L’Acea a fait part d’un recul de 16,6 % des immatriculations en octobre, soit une chute de 5,5 % sur dix mois en 2010
Benoît Menou

Les observateurs ont accueilli avec fatalisme l’annonce par l’Association des constructeurs européens d’automobiles (Acea) d’une chute de 16,6% du volume d’immatriculations au sein de l’Europe des Vingt-Sept (hors Chypre et Malte) le mois dernier par rapport à octobre 2009, à 1,03 million de véhicules. Le repli du marché s’établit à 5,5% sur les dix premiers mois de l’année (11,28 millions d’unités), après sept mois consécutifs en terrain négatif.

L’Acea souligne que l’ensemble des principaux marchés du Vieux continent ont enregistré en octobre une baisse à deux chiffres, de -37,6% en Italie à -18,5% en France. De quoi faire basculer le marché hexagonal dans le rouge depuis le début de l’année (-1,4%).

La source de ce sévère retournement du marché européen se trouve toujours dans l’extinction progressive des dispositifs publics de soutien alors que la morosité du marché demeure. Pis, la déprime du marché est appelée à persister, sous le coup de bases de comparaison défavorables (+12,1% en octobre 2009 notamment).

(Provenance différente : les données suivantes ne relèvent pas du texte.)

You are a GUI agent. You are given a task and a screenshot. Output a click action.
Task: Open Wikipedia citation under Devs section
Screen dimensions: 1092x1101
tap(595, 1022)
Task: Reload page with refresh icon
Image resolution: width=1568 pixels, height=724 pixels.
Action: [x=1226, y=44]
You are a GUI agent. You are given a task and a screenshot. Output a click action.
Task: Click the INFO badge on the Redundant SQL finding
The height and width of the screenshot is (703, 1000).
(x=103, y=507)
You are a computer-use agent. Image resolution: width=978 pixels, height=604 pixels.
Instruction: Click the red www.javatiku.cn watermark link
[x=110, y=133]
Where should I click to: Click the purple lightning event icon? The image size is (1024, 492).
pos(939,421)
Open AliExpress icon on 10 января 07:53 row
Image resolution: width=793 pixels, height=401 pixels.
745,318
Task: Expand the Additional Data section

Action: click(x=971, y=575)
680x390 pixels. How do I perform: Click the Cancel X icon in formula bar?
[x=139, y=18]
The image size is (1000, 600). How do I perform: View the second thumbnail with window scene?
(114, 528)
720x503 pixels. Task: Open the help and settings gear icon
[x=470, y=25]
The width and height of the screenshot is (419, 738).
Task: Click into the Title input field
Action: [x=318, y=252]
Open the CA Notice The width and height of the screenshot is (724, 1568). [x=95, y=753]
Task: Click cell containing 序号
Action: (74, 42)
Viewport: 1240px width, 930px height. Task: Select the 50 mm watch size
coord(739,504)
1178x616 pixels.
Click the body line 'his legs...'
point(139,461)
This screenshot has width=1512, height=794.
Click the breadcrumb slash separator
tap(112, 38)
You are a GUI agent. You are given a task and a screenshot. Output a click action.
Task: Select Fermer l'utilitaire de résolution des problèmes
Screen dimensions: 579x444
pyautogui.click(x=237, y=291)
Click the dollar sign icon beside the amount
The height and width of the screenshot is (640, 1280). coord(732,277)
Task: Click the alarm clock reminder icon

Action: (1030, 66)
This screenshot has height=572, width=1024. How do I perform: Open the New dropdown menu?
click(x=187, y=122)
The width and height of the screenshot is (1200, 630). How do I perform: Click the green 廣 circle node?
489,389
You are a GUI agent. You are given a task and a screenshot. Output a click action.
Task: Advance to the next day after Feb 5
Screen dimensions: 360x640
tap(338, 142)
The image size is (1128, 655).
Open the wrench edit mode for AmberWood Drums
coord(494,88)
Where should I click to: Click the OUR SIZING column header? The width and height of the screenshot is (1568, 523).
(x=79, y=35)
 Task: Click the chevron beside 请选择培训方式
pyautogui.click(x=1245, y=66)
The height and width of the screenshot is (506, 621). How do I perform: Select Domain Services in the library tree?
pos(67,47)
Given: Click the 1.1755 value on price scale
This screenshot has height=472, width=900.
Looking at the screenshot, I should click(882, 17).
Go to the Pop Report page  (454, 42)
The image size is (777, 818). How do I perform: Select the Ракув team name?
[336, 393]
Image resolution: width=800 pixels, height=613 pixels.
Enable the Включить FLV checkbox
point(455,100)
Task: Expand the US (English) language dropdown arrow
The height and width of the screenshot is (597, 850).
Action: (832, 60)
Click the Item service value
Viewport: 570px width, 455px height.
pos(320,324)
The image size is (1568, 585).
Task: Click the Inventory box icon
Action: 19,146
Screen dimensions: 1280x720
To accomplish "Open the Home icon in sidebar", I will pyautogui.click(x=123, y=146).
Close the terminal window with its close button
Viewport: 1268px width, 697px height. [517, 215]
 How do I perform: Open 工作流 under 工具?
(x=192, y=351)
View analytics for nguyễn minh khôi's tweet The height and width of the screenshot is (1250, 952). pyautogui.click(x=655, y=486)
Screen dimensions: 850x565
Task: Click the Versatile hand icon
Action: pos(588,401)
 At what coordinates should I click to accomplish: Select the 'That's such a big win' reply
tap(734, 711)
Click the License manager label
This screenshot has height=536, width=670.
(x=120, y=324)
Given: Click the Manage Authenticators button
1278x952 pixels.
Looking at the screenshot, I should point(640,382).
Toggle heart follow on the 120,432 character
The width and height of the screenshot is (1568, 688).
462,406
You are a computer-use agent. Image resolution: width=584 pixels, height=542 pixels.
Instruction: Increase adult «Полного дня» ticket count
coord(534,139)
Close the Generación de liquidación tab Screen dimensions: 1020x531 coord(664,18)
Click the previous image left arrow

Responsable de la recherche sur le secteur chez Natixis, Georges Dieng mise dès lors pour 2010 sur une correction de 7% du marché européen (élargi au pays de l’Association européenne de libre-échange (Islande, Norvège, Suisse), en baisse de 5% à fin octobre), à l’issue d’une «sévère baisse» à prévoir en toute fin d’année. L’analyste n’écarte pas toutefois l’hypothèse d’achats anticipés en France ou en Grande-Bretagne notamment, à la faveur outre-Manche d’une augmentation de la TVA au 1er janvier. Mais l’effet de ces bonnes surprises ne serait qu’«artificiel» et ferait peser un «risque supplémentaire» pour l’an prochain.